You are here:Home/MULTEXT-East Serbian part-of-speech tagset
A tagset is a list of part-of-speech tags (POS tags for short), i.e. labels used to indicate the part of speech and sometimes also other grammatical categories (case, tense etc.) of each token in a text corpus.
MULTEXT-East Morphosyntactic Serbian Specification is available in Serbian corpora. The MULTEXT-East resources are a multilingual dataset for language engineering research and development. See more at http://anthology.aclweb.org/W/W03/W03-2904.pdf
An Example of a tag in the CQL concordance search box: [tag="N.*"] finds all nouns, e.g. srbija, sad (note: please make sure that you use straight double quotation marks)

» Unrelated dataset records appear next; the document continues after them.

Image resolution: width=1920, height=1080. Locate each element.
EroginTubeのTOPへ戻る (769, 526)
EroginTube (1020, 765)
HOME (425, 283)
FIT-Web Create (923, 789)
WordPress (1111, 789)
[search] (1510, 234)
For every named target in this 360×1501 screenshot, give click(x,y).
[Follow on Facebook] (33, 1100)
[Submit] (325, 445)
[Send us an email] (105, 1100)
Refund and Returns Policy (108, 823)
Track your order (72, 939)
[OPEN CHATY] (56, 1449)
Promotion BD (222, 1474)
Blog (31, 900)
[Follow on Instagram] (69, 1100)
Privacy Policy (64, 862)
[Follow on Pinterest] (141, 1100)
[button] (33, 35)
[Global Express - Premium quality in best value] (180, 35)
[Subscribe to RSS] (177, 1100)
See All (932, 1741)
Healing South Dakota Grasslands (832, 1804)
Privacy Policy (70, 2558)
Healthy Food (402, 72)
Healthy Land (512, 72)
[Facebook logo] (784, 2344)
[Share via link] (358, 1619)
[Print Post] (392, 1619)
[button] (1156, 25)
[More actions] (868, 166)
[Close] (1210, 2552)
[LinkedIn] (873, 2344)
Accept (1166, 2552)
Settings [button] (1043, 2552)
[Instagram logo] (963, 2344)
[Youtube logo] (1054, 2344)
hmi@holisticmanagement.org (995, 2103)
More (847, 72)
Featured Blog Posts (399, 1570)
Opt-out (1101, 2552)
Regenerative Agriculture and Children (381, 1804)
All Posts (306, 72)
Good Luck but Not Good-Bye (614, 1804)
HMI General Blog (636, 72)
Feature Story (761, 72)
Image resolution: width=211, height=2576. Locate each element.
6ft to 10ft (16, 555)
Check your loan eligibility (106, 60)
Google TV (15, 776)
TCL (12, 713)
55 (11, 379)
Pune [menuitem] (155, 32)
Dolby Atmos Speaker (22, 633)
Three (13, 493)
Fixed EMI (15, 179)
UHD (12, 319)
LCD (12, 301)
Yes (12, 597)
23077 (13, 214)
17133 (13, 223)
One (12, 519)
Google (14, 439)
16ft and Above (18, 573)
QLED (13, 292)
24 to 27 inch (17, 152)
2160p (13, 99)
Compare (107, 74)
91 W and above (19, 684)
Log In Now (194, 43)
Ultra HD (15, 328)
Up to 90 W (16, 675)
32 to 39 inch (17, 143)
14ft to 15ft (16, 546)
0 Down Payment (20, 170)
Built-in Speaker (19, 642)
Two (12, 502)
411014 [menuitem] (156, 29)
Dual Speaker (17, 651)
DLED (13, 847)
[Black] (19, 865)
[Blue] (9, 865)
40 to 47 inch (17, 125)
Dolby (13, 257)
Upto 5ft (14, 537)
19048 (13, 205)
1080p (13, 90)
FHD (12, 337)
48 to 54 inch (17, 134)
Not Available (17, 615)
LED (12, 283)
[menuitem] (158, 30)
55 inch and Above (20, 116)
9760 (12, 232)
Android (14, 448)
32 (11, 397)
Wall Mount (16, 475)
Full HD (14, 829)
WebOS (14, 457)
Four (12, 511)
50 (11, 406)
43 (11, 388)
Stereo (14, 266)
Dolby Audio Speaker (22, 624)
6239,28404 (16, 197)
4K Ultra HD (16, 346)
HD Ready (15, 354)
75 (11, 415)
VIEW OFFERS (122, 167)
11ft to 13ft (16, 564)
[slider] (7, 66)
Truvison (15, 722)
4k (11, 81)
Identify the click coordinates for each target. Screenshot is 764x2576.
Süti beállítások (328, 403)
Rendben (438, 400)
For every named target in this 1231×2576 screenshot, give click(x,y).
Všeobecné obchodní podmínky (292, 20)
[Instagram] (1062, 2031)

3.9.1. Serbian Introduction
The Serbian MULTEXT-East specifications were developed in the scope of a Slovene-Serbian bilateral project. The basis was the Serbian lexicon and feature set developed in the Intex system. The specifications and associated resources are documented in: KRSTEV, Cvetana, VITAS, Duško, ERJAVEC, Tomaž. MULTEXT-East Resources for Serbian. Proceedings of the 7th International Multi-Conference INFORMATION SOCIETY IS 2004, Volume B: Language Technologies. October 13th – 14th 2004 Jožef Stefan Institute, Ljubljana, Slovenia.